L'Orfanotrofio Émile Louis, eretto nel 1906, ha vissuto una storia turbolenta fin dalla sua costruzione. Inizialmente destinato ad accogliere orfani, ha presto incontrato difficoltà finanziarie, aggravate durante la Prima Guerra mondiale. Durante questo conflitto, l'orfanotrofio e il suo proprietario accumularono debiti ingenti.
Nel 1939, con lo scoppio della Seconda Guerra mondiale, l'orfanotrofio fu abbandonato e requisito dai Tedeschi per servire da campo di prigionia. Dopo la guerra, passò sotto la responsabilità dell'istruzione pubblica, diventando un centro di formazione per i futuri insegnanti di educazione fisica. Tuttavia, nel 1947 fu nuovamente abbandonato.
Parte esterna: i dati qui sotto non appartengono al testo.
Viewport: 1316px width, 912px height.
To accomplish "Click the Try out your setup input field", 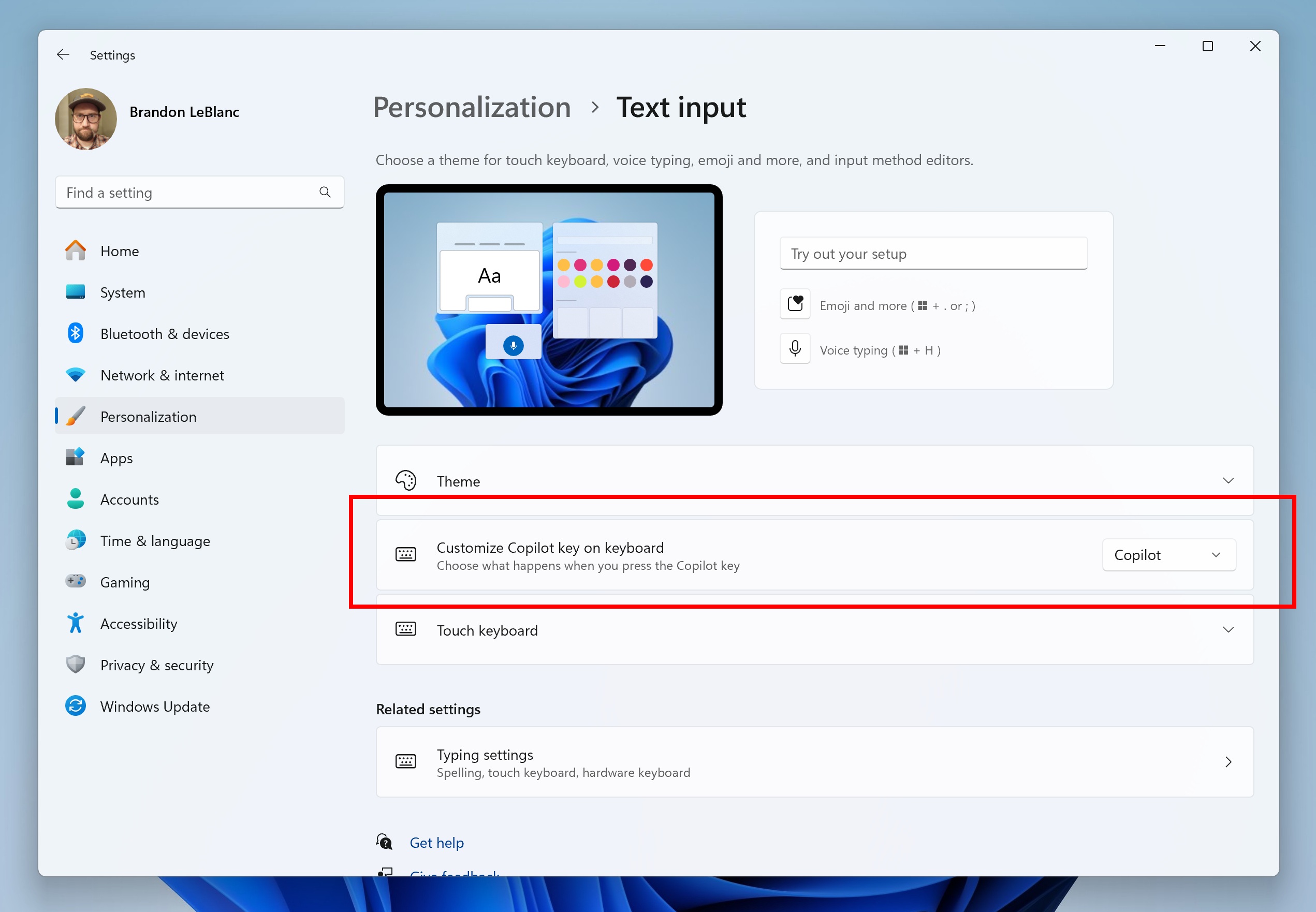I will pos(932,253).
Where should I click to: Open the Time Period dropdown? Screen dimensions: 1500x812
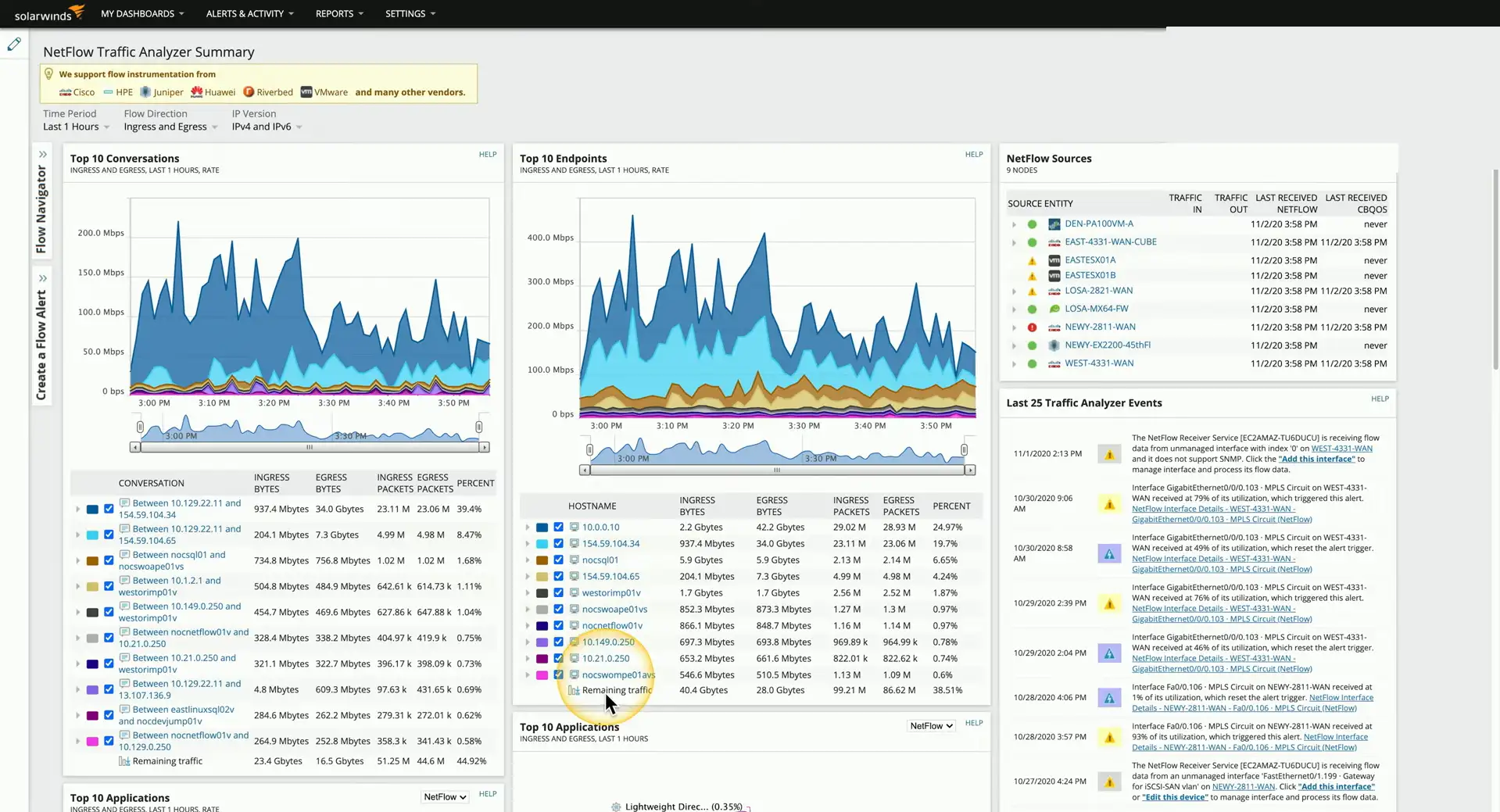click(76, 127)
Nel 1952, gli fu assegnata una nuova destinazione nell’ambito di un insieme di Centri Ospedalieri Universitari (CHU). Funzionò principalmente come casa di riposo, accogliendo anche persone in convalescenza. Tuttavia, i costi di manutenzione e riscaldamento divennero proibitivi, e fu abbandonato nel 1992.
Da allora, il castello è rimasto in stato di abbandono, e il suo degrado si è notevolmente aggravato. Tuttavia, il sito è ora sorvegliato ed è stato dichiarato inagibile, rendendo ogni visita pericolosa e illegale.